Multiple test fixture files under tests/fixtures/malicious_repo/ contain live shell commands including SSH key exfiltration via curl, silently-executed scripts, and credential harvesting via AWS CLI. These are intentional scanner test vectors but represent real executable code bundled in the repository.

LOW Additional credential exfiltration patterns across fixture files -5

Fixture files include curl commands targeting ~/.aws/credentials with base64 encoding, include-SSH-key-in-every-response instructions, and wget POST file exfiltration. All are in the explicitly labeled malicious_repo test fixture directory.

LOW Malicious AI context files in test fixtures -4

The repository bundles malicious .cursorrules, .clinerules, and copilot-instructions.md files as test fixtures. While clearly labeled as test data under tests/fixtures/malicious_repo/, these files contain functional prompt injection payloads (ignore-previous-instructions, security bypass, jailbreak patterns) verified by the scanner's own test suite.

LOW Security scanner with embedded attack corpus carries inherent dual-use risk -8

Medusa is a legitimate defensive security tool, but its comprehensive attack fixture library and scanner codebase covering jailbreaking, prompt injection, MCP vulnerabilities, and exfiltration patterns represent dual-use capability. The project demonstrates responsible security research practices with clear test labeling and false-positive management.

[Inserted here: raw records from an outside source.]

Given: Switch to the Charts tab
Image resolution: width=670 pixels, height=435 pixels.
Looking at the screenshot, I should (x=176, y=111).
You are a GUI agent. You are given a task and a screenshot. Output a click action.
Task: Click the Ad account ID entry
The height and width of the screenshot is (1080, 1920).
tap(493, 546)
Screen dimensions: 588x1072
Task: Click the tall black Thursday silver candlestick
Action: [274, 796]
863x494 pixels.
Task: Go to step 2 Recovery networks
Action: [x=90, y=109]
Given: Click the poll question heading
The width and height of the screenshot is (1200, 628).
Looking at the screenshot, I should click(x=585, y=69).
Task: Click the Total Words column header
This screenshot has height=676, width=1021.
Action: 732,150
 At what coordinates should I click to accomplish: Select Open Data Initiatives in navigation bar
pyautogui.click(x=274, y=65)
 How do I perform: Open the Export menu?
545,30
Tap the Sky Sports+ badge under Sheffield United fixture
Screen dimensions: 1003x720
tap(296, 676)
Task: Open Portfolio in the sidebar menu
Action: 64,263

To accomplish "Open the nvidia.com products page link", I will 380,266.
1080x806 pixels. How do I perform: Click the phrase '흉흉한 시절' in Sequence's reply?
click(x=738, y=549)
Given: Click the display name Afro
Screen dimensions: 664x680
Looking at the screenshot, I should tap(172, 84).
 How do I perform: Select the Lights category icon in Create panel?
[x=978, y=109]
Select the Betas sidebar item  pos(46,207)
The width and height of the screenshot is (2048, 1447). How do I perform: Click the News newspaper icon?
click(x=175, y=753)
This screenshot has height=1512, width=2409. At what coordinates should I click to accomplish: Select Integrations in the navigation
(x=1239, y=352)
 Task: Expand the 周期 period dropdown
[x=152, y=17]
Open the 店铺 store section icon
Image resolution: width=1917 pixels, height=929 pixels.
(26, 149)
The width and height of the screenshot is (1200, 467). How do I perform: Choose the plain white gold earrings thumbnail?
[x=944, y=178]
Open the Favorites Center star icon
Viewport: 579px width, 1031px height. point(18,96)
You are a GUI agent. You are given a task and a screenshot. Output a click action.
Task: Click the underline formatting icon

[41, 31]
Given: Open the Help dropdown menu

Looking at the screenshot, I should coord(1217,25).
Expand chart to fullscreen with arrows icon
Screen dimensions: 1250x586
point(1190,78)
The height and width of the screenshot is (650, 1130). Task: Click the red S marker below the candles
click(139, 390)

INFO Clean network behavior — GitHub-only connection -3

The clone process established exactly one external connection to GitHub (140.82.121.3:443) with no post-clone network activity to any other host. No DNS queries to attacker-controlled domains, no telemetry, no beacon callbacks.

INFO All canary files intact — pre-clone access attributed to audit framework 0

Filesystem events show canary file access at 22:25:40, six seconds before the git clone began at 22:25:46. This timing definitively places the access within the Oathe audit framework's own initialization phase. The honeypot integrity check confirms all files are unmodified.